I don't have one personaly, but I have an 03 hoyt magnatech. The V tech was there 05 top selling hunting bow (trykon for 06). Hoyt is considered one of the big three in archery( along with Mathews and bowtech). The V tech is a very good bow, It would serve you well.
Here is a link to probably the largest archery forum full of diehard archers. You can get all the info you want and then some -

http://www.archerytalk.com/vb/


----------



## Fish4Food

thanks alot GP


----------



## flypilot33

I own a hoyt and love it. Best bet is to shoot a few different bows. The "big three" as someone said all make good bows. Reflex bows are made by hoyt and that's what Chuck Adams shoots so it ca't be all bad.


----------



## ohiobuck

I have the hoyt X tech it is vary close to the V tech super nice bow you cant go wrong!


----------



## Dodgeram1

go shoot a matthews, after you shoot the hoyt, you may change your mind.....


----------



## Dodgeram1

go shoot a mathews, after you shoot the hoyt, you may change your mind.....


----------



## Dodgeram1

check out this link for the 2006 new models "Blind Bow Test" using Hoyt, Bowtech, Pearson, High Country, PSE, Parker, Ross and Mathews. Good, unbiased, information for someone in the market for a new bow....
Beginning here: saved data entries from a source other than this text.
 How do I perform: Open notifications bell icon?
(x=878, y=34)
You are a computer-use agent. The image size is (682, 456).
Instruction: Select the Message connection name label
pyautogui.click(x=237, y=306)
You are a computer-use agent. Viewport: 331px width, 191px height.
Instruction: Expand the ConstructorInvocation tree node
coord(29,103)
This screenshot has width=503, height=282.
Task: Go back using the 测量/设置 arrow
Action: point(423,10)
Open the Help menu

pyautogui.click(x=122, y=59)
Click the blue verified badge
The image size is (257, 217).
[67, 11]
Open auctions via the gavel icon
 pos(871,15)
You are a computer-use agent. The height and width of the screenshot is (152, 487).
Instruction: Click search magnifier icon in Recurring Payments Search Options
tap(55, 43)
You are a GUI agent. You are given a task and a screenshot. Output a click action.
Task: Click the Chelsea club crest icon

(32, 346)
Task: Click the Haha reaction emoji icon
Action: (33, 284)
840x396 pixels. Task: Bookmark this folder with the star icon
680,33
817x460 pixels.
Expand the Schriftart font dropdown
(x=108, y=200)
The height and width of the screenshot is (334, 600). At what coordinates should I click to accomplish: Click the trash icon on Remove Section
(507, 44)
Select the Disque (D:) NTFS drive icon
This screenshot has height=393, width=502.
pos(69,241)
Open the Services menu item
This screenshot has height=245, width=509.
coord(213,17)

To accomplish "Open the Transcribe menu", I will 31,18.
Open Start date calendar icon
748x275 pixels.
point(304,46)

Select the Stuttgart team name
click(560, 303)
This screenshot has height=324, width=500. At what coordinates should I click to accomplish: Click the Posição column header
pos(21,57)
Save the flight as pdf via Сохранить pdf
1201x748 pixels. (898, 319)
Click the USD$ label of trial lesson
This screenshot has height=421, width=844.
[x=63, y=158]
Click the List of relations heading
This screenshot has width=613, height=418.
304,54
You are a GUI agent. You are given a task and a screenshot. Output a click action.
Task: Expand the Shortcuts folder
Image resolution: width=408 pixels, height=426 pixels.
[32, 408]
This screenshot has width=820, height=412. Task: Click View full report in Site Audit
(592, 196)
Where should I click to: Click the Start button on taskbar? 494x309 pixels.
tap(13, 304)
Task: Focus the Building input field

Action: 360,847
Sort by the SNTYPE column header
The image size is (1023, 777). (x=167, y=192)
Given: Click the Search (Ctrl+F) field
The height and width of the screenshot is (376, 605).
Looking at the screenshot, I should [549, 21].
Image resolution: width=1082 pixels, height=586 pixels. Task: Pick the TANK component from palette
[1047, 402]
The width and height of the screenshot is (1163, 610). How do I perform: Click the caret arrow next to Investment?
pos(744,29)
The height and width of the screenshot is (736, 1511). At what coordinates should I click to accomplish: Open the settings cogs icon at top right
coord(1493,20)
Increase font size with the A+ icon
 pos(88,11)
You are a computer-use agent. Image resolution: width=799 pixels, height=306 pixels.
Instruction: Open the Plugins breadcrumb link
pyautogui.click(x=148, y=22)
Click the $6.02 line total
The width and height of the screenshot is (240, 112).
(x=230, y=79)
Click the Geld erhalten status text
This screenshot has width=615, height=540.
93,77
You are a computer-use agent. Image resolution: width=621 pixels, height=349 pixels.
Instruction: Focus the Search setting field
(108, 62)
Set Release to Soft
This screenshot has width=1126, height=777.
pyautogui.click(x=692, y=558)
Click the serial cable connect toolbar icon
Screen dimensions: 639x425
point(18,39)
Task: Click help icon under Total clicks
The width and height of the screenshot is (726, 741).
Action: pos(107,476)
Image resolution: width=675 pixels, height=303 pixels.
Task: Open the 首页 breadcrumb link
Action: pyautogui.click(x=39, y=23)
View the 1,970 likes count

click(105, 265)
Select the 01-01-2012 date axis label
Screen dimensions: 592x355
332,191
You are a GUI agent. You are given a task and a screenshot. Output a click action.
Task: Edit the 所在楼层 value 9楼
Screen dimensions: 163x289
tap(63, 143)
http://www.bowsite.com/BOWSITE/features/articles/equipment/2006headtohead/


----------



## jiggin'fool

hey buddy!!!! I will let you shoot my reflex buckskin! you might not have to spend the big bucks to have a great bow!!!! being that hoyt makes it anyway!!! give me a call when you want to go looking!! I want to come with ya!


----------